What to do:
Begin with the opening line of the records and extract each line through the one holding "Image resolution: width=1400"; pictures are not part of the copy.

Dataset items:
···

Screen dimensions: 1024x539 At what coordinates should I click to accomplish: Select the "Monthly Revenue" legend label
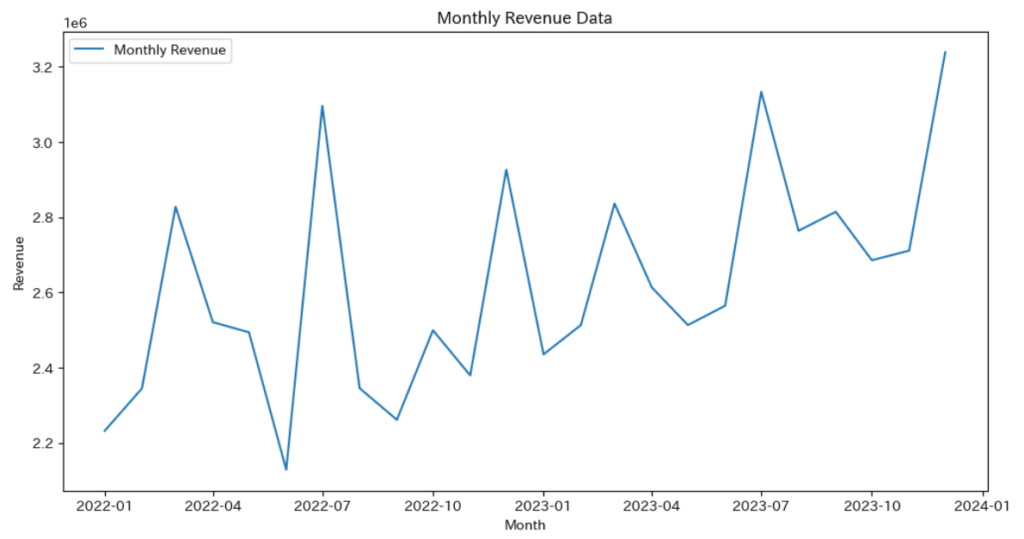(x=171, y=50)
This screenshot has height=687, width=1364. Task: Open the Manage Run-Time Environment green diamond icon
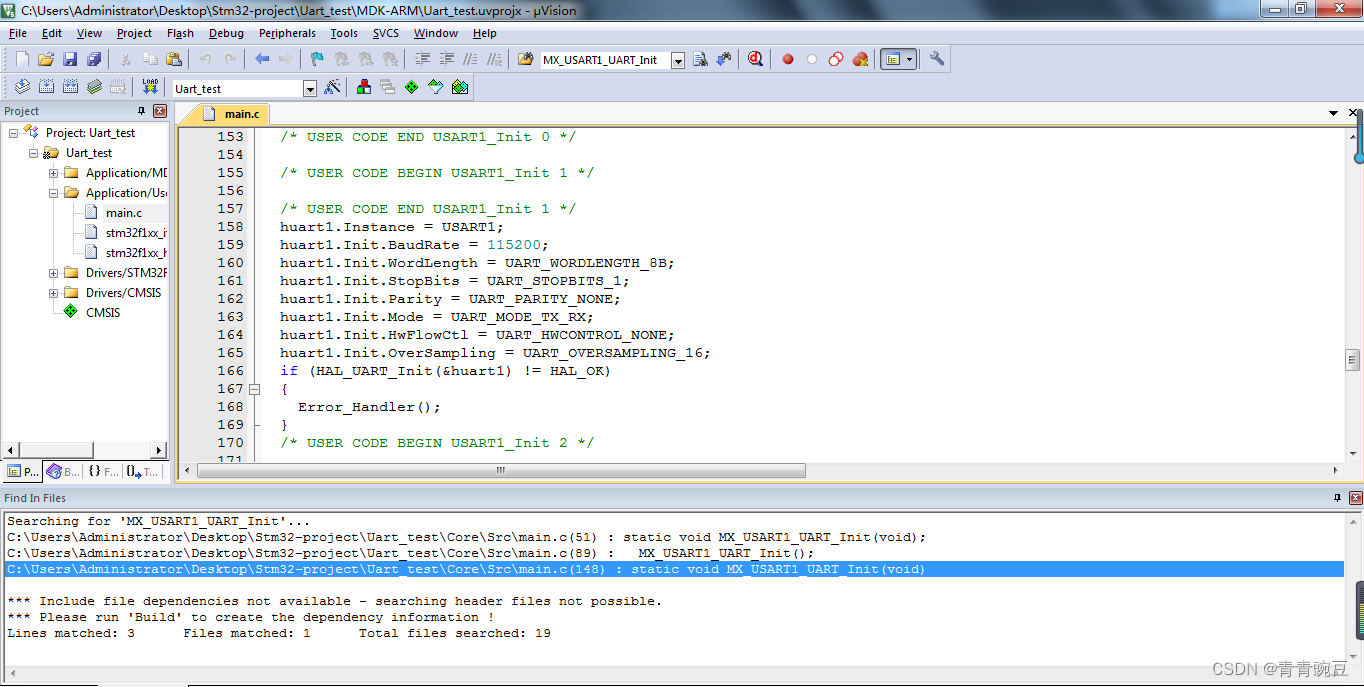[x=411, y=88]
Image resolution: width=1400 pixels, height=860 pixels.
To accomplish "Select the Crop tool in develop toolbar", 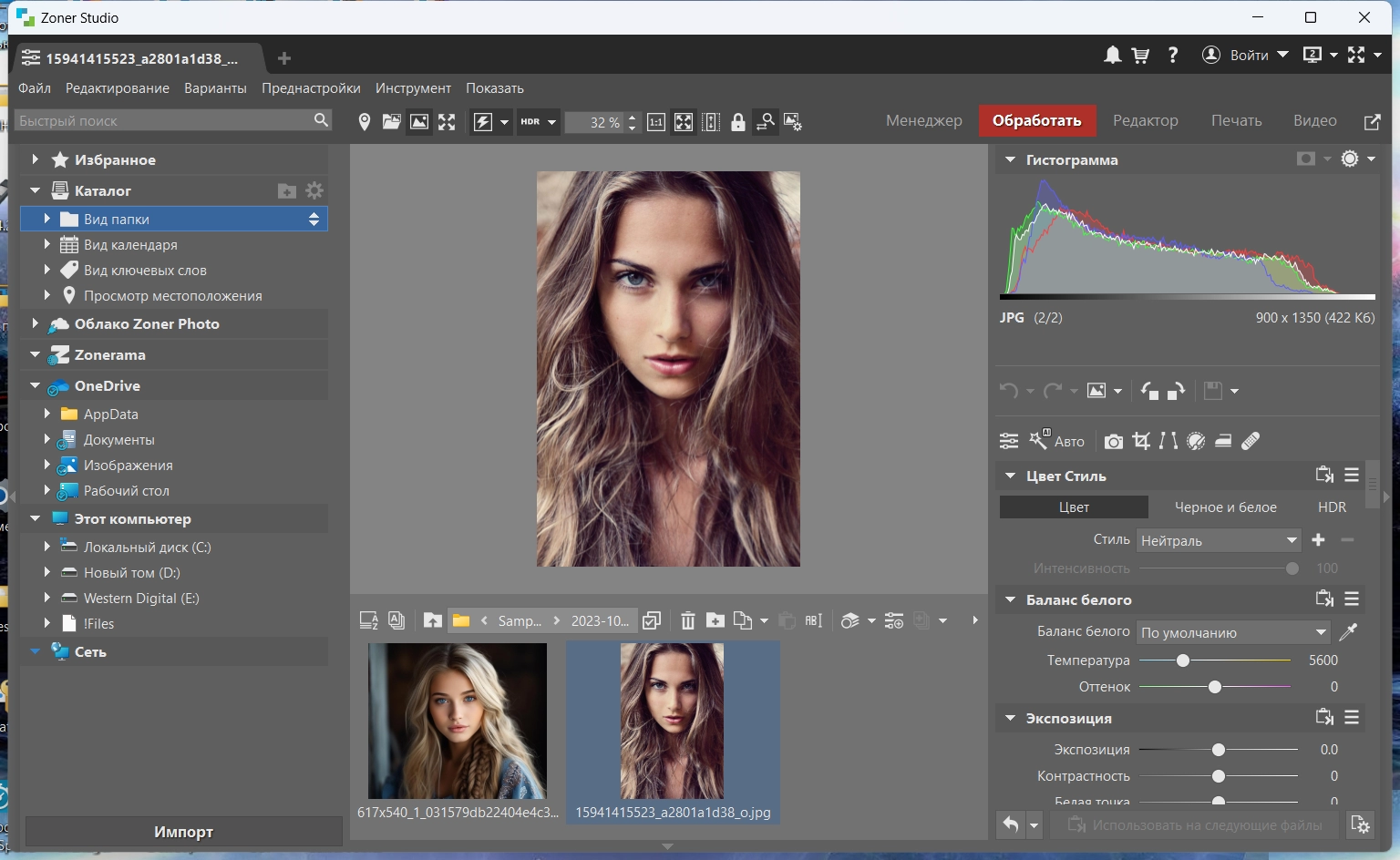I will pos(1141,441).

···

Exercise result:
Screen dimensions: 1024x539 At what coordinates should I click to accomplish: Select the "Monthly Revenue" legend label
(x=171, y=50)
This screenshot has height=687, width=1364. Task: Open the Manage Run-Time Environment green diamond icon
[x=411, y=88]
Image resolution: width=1400 pixels, height=860 pixels.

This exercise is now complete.